As such companies include lots of shareholders, therefore the total rate of risk is equally divided to each shareholder, and hence the maximum risk rate towards every shareholder decreases.
The Bad Side
The formation and development of such companies are quite difficult and time-consuming. The reason is, such companies require a lot of paperwork. Along with this, companies also need a vast amount of investors to invest. Therefore, the company is formed after a really long era of hardworking.
Decision-Making can be Hard
As the organization consists of hundreds of shareholders which means that there is not a sole decision-maker, instead a vast number of administrators are waiting in line and all the decisions are made by the board of directors. This makes the whole process of decision making quite a time consuming and delaying.

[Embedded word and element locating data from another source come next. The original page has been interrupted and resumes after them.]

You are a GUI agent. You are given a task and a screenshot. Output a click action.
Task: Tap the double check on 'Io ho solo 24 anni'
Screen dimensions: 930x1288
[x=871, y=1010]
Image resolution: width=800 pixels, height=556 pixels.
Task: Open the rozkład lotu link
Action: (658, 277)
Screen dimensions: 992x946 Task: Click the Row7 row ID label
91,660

Not Environmentally Friendly
Such companies are not environmentally friendly at all as they include a large scope of operations involving factories and industries which are the major causes of ingestion, insanitation, and pollution, thus they make the environment dangerous for living beings.
Absence of Privacy and Secrecy
Such companies are a major thumbs down when it comes to protect the privacy or to maintain the secrets because again, you are not a sole proprietor of the company, therefore every matter is discussed under the observation of the board of directors. Hence, you cannot keep any business secrets to yourself as everything will open up during the meetings.